Thursday, January 10, 2008

Teaching versus preaching

Kind of a variety type of post here.   Clearing the clutter of my mind in one sweeping post.  But it strikes at something Tolkien and CS Lewis detested, something that Paul Vischer of Veggie Tales fame learned it the hard way.   Something that the Huckleberries gang sounded off on earlier this week.

Overt religiosity in art/media.  And by art, we mean books, music, theatre....  I think it was Tolkien that railed against being preachy in writing.  He had another word for it that escapes me (another example separating my humble scratchings from his timeless classics).  His thought was a work should be infused with the writers morality, but not in a moralizing, overt way.   Someone reviewing the recent Golden Compass movie showed how the writer Pullman used his characters to smack his "moral" into the face of the reader, as if they were not intelligent enough to discern from the work itself.

I think that is what Paul Vischer is learning.  And what so much of what passes as Christian art has yet to learn.  (and as I listen to it,  Standing by the Door by Duvall gets it right.)

True prayer and worship of God gets ourselves out of the way.  It isn't about us, but about God.  We pray for God's sake, not for our own consolation.  That is why so many (Joy Behar on the View) miss about Mother Theresa's struggle with doubt.  She had faith, but she received little consolation after her initial encounter with Jesus.  She prayed, but heard no response.  And to persevere for such a long period of time is amazing in itself, how long would any of us stay the course?
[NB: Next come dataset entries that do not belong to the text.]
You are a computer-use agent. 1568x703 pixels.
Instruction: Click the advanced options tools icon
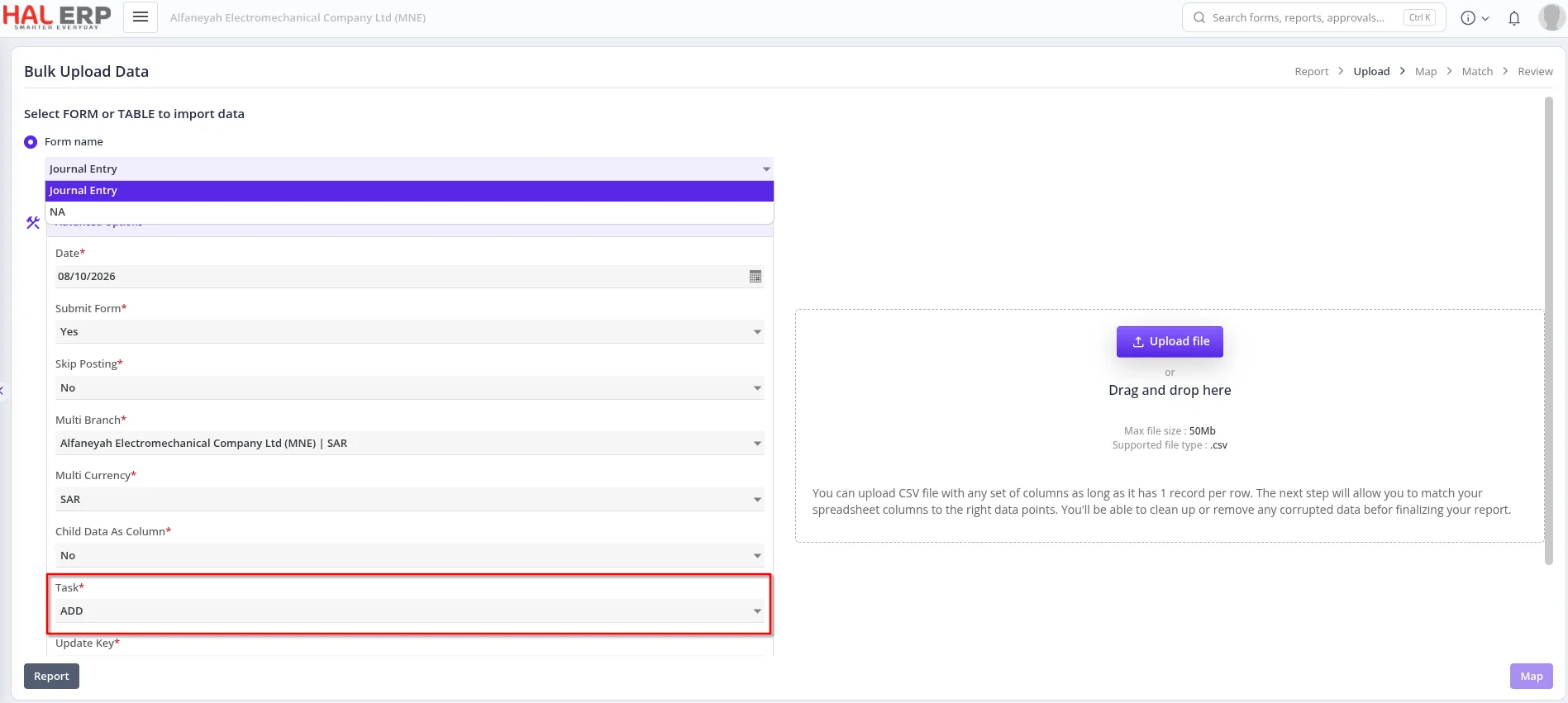click(33, 222)
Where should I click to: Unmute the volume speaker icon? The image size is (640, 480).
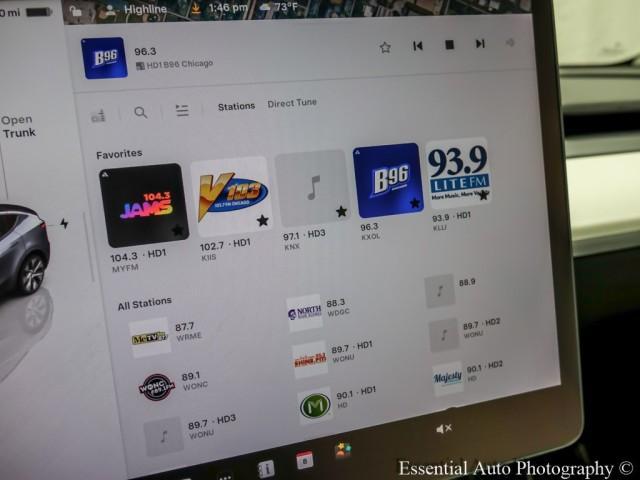[x=444, y=429]
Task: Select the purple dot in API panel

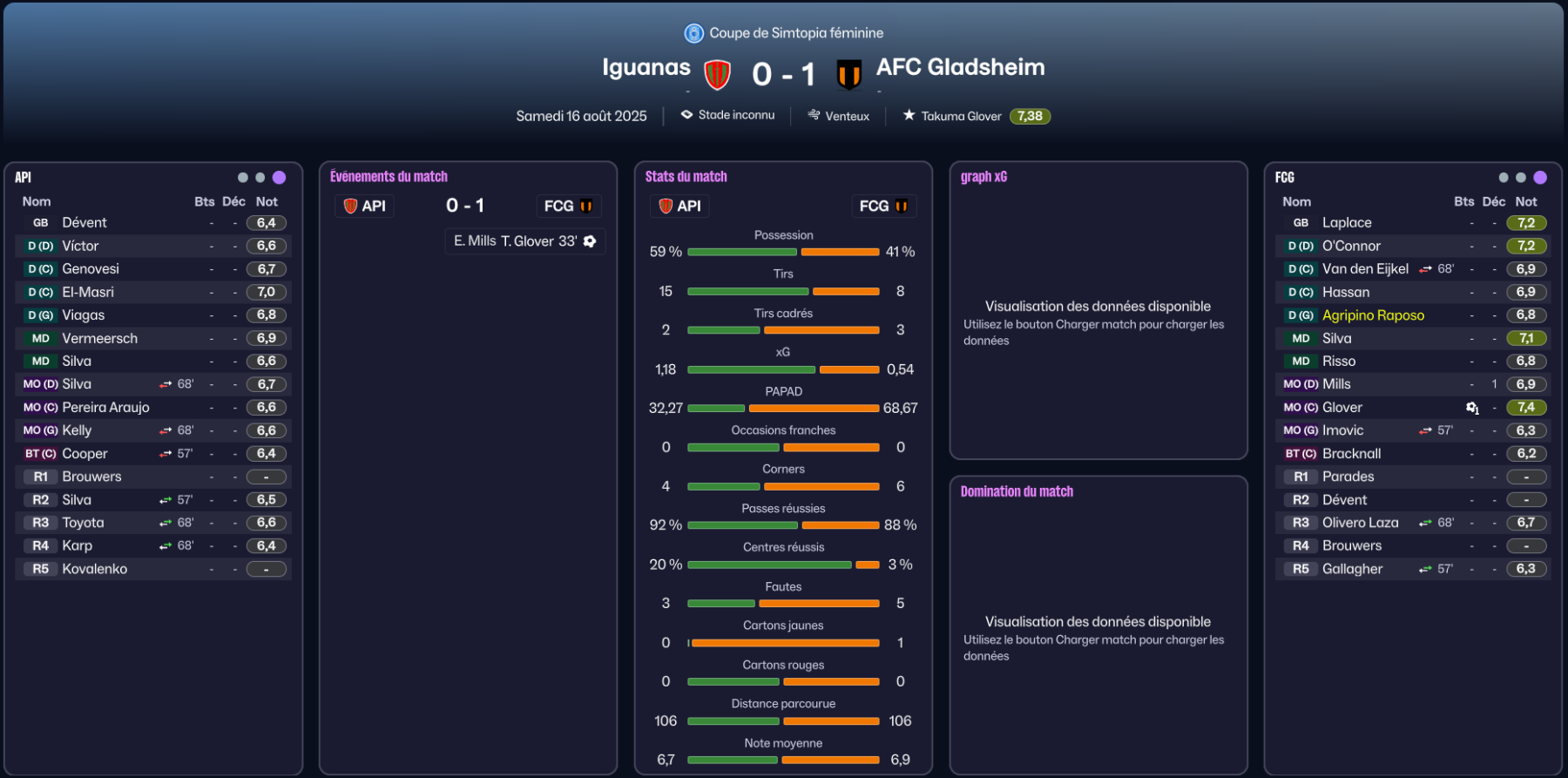Action: tap(279, 178)
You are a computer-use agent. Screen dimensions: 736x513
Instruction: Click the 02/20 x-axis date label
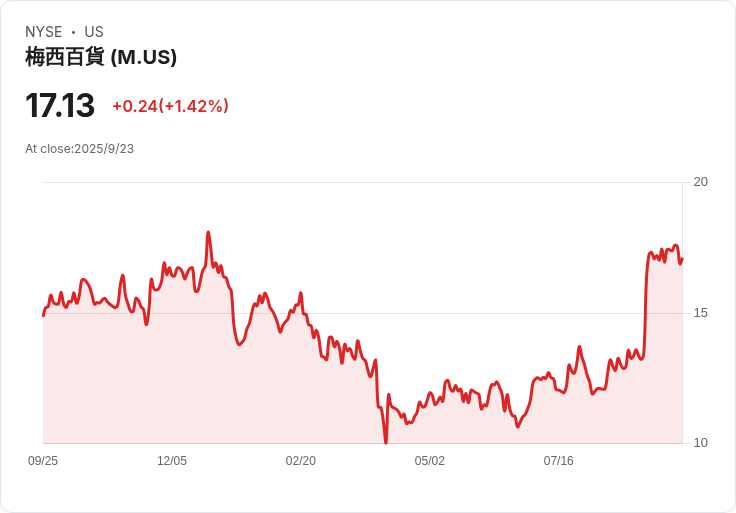(300, 460)
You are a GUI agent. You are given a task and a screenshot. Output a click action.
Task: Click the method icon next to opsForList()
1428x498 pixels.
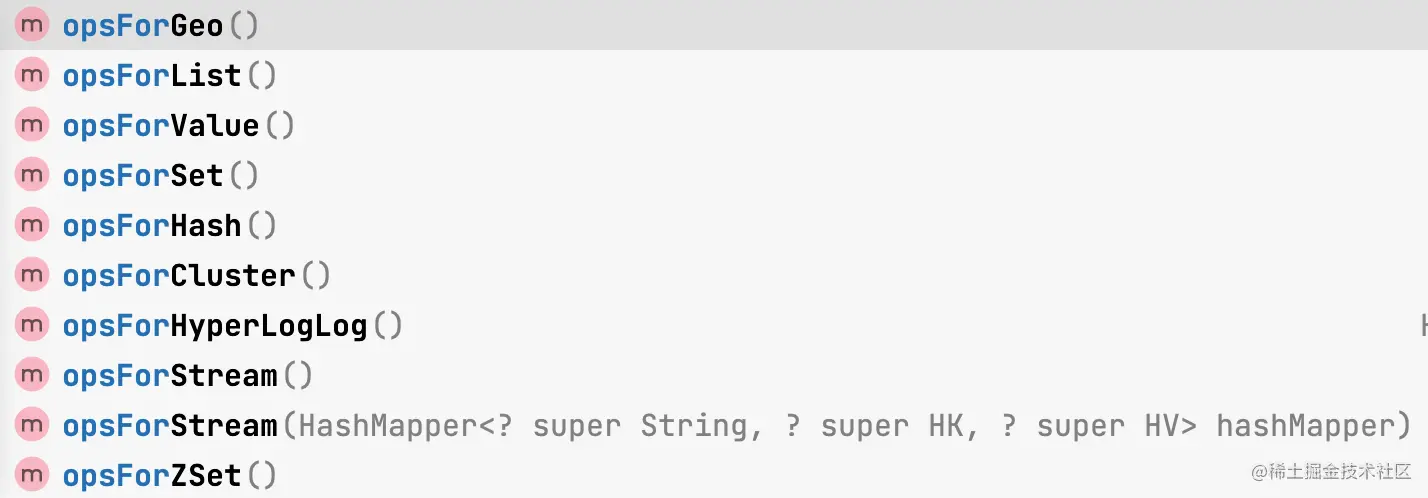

For me, I know about receiving little consolation.  I treasure the few moments I get, but hopefully I am learning how to pray for God's sake rather than mine.  I am currently listening to the Into the Deep podcast.  Their very first one was an intro to prayer.  And what a revelation.  These guys are good, and kinda funny too.  So now I am heartened about prayer, about sticking with it. 

Consolation may come in time, but if not, who cares.  It ain't about me.

That is what seems to be amiss in the Christian art.  Use your talent, but let God take care of the message.  It is ultimately the Holy Spirit that changes hearts anyway, so why foul up His message by getting in the way.  I think that was what Tolkien was getting at.

2 comments:

Bear-i-tone said...

It is for this reason that Tolkien hated to have his work referred to as an allegory. It is also why Tolkien criticized C.S. Lewis' Chronicles. Personally, I agree with Tokien. As much as I like Lewis, Chronicles is a little heavy handed at times. When there is a conflict between story and message, message wins. The most basic is the entire story arc. Fairy stories are supposed to begin "Once upon a time..." and end "...and they lived happily ever after." To end the entire Chronicles with "...and they all died happily ever after." while theologically gratifying, storywise, is just a little... off.

KaleJ said...

yeah, even as a young boy, I could see through the screen. I didn't mind as much, but your right, the message wins.

That is a great way of putting it. The story has to be inherently Christian, not a Christian message thinly wrapped in a story.